Ante esta situación, lo mejor es recurrir a un profesional, sin embargo, la ciencia quiere poner su granito de arena y dejar un buen sabor de boca. Investigadores de la Universidad de Salamanca (Usal, España) han creado un sistema virtual que imita la labor de los catadores profesionales. “Se trata de un procedimiento que proporciona una estimación de los parámetros sensoriales de una degustación realizada por expertos a través de tecnología de infrarrojo cercano (NIR), que no destruye el producto”, describe Vidal Moreno, director del grupo de investigación Robótica y Sociedad, y responsable del proyecto en cuestión “i-Catador”.

“A partir de ese espectro NIR generado”, continua, “se realiza una evaluación mediante un conjunto de redes neuronales”. Las variables pueden ser características del sabor (ácido, rancio…), del olor, de la textura, etcétera. ¿Cómo funciona? los científicos utilizan las evaluaciones de profesionales y las comparan con los datos del queso que ofrece esta tecnología que identifica las sustancias que componen la muestra. Para este punto se analizaron más de 60 muestras de diferentes mezclas de cabra, oveja y vaca, con maduraciones de entre cuatro y seis meses. Según explica Moreno, se utilizan técnicas del campo de la inteligencia artificial, como son las redes neuronales artificiales, para reproducir las valoraciones de los catadores. Además, se usan métodos avanzados de visualización que permiten obtener de un vistazo una figura de mérito que caracteriza una muestra de queso.
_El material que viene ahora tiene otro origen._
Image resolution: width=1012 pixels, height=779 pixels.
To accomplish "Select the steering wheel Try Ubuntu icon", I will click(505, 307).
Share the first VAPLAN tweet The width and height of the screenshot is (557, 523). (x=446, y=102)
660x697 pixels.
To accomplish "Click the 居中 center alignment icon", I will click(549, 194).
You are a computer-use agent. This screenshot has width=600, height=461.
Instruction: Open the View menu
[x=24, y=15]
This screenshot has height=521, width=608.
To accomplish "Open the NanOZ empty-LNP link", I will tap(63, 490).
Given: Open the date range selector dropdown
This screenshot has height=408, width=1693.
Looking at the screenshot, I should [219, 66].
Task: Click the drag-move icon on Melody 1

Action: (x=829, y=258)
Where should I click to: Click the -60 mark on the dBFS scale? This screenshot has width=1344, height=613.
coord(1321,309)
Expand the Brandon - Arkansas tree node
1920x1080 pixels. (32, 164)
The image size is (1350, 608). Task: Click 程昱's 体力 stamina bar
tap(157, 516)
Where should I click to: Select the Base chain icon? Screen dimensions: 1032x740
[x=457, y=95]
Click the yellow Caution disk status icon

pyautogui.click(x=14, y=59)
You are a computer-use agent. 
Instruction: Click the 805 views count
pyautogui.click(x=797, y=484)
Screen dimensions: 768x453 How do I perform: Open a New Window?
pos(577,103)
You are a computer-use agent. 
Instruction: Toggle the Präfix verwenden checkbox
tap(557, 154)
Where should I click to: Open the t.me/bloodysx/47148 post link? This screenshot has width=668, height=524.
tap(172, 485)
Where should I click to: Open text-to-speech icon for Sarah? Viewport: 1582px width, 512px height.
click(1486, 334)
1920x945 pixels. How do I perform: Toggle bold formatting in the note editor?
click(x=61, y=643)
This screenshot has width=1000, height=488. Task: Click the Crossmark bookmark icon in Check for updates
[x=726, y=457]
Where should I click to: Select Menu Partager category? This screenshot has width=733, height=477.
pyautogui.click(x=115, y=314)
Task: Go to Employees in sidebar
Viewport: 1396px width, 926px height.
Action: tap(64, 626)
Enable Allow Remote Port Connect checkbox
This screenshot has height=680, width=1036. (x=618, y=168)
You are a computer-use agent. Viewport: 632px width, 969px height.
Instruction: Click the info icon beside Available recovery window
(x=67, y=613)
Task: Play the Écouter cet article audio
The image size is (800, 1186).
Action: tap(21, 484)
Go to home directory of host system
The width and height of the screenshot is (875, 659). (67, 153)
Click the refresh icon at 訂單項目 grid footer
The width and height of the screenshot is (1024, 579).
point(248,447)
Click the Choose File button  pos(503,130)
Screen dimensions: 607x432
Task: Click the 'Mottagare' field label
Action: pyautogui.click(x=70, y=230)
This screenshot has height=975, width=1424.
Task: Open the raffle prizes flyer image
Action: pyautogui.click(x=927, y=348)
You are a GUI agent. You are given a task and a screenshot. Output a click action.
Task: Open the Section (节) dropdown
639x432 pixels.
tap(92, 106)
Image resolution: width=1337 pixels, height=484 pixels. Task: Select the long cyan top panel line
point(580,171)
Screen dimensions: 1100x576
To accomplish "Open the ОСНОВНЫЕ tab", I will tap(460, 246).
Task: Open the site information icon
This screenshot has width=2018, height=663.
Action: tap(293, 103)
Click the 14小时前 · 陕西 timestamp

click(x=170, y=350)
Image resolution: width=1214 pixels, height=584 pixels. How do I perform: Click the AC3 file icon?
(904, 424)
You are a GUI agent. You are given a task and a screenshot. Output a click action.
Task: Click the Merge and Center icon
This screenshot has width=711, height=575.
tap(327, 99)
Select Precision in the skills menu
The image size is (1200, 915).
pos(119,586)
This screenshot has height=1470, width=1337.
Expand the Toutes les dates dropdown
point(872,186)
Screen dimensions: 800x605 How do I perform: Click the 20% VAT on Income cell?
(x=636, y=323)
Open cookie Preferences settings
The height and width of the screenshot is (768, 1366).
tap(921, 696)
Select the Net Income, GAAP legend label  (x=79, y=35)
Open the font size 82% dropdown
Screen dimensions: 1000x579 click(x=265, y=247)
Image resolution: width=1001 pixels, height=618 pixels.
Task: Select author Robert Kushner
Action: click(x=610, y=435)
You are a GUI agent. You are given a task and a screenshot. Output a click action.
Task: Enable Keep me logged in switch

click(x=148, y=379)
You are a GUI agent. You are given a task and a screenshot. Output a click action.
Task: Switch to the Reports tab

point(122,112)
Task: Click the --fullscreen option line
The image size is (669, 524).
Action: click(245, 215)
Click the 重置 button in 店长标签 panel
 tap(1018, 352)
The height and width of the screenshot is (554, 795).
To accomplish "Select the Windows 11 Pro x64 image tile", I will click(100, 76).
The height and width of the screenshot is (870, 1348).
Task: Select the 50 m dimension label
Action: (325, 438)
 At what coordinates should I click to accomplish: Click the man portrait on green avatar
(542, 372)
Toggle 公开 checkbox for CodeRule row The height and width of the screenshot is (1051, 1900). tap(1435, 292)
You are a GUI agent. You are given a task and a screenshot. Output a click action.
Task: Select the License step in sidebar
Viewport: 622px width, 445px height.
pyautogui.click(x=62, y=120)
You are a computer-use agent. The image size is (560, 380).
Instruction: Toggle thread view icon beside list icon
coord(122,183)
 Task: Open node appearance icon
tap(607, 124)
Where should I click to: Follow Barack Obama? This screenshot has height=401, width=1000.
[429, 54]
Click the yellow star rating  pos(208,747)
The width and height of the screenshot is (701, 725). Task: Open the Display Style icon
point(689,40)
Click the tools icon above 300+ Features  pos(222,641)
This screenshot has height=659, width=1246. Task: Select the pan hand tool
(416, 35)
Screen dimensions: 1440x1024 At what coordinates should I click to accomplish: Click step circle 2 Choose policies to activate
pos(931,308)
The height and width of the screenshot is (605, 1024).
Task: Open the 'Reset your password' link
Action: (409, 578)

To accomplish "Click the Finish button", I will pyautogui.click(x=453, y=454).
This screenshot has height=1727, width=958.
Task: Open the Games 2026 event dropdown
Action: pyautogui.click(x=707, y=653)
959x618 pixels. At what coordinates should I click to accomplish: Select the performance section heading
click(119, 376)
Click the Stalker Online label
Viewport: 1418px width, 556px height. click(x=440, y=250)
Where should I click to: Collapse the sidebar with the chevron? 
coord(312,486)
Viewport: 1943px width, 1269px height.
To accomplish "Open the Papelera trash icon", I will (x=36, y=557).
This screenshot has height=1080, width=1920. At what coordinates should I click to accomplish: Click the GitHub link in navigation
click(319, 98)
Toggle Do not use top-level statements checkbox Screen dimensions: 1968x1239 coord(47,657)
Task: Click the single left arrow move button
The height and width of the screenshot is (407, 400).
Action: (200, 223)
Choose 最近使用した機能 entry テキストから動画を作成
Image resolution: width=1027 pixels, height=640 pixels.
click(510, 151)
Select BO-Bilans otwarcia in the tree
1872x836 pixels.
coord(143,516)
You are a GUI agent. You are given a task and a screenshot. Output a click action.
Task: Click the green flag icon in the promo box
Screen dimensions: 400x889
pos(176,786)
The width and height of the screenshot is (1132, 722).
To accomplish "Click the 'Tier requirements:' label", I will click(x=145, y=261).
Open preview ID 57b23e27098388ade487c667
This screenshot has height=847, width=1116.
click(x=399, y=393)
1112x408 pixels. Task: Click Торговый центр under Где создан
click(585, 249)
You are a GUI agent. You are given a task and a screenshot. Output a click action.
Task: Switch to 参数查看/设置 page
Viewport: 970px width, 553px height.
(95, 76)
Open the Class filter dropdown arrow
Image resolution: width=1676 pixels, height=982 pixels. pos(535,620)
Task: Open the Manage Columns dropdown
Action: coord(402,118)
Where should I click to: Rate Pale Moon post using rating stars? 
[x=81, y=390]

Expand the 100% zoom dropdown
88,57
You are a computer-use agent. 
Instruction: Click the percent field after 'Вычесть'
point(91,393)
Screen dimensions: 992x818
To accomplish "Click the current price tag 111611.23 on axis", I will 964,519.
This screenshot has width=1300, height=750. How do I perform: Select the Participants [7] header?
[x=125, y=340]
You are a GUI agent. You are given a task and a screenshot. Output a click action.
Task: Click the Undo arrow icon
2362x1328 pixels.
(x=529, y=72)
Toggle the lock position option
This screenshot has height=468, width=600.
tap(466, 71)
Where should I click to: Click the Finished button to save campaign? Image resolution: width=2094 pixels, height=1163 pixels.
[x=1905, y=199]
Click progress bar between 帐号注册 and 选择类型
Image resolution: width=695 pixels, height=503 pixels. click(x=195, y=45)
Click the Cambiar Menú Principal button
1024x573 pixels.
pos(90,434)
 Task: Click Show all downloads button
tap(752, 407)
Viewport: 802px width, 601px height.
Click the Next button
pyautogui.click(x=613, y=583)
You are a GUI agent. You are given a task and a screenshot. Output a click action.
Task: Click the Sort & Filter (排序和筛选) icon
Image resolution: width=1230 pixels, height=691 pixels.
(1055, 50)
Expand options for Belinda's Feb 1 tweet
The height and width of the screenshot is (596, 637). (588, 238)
“La ventaja es que aplicamos la sonda sobre la muestra, es decir, son tratamientos que no destruyen el queso”, manifiesta el investigador. La novedad reside, tal y como sostiene, en que el desarrollo de los perfiles sensoriales implica el entrenamiento “sistemático y cuidadoso” de los jueces en metodologías descriptivas durante un largo periodo de tiempo, “lo cual resulta costoso”. “Hasta ahora, -prosigue- el procedimiento de cata es muestreado porque se trata de un proceso caro debido a la disponibilidad limitada de los catadores profesionales”. Este paso se realiza de forma “muy puntual” y el proceso de elaboración del producto se entera “tarde” de la opinión de los consumidores. De forma que en caso de ser negativa o de presentar desviaciones respecto a la valoración esperada, afirma que no se pueden introducir las acciones correctoras oportunas.

No existe una aplicación similar en el mercado. Por este motivo, cree que se convertirá en un aliado muy importante, ya que no sólo resulta “muy fiable” para conocer las características sensoriales del producto, sino que además es “muy económico” para las industrias del sector, que pueden disponer de un servicio “muy rápido” para evaluar las características del queso antes de presentarlo a los consumidores. El bajo coste de la solución es, a su juicio, la principal fortaleza. “El coste económico de realizar las catas es muy inferior, con un ahorro extraordinario”, destaca, al tiempo que añade que se puede realizar una degustación sobre el cien por ciento de los lotes de producción, lo que indicaría un modelo de calidad total.

El proyecto comenzó hace dos años y en la actualidad ya está disponible a través de internet para catadores profesionales y jefes de los departamentos de calidad de empresas, que pueden acceder a gráficos “muy fáciles” de interpretar. En este sentido, cuenta que si quiere comprobar el grado de acidez, lo que hacen es pasar el ratón por encima, y así lo comparan con otro.

Este equipo multidisciplinario de la Universidad de Salamanca cuenta con una experiencia muy extensa en la aplicación de tecnologías de la información para la industria alimentaria en diferentes frentes, que van desde el control de los procesos hasta el seguimiento de las actividades de trazabilidad de los productos alimentarios. Moreno comenta que ya hay una docena de empresas interesadas en la herramienta que, según avance, se va a aplicar a otras parcelas del sector “de gran implantación” en la zona, como es la industria del jamón ibérico.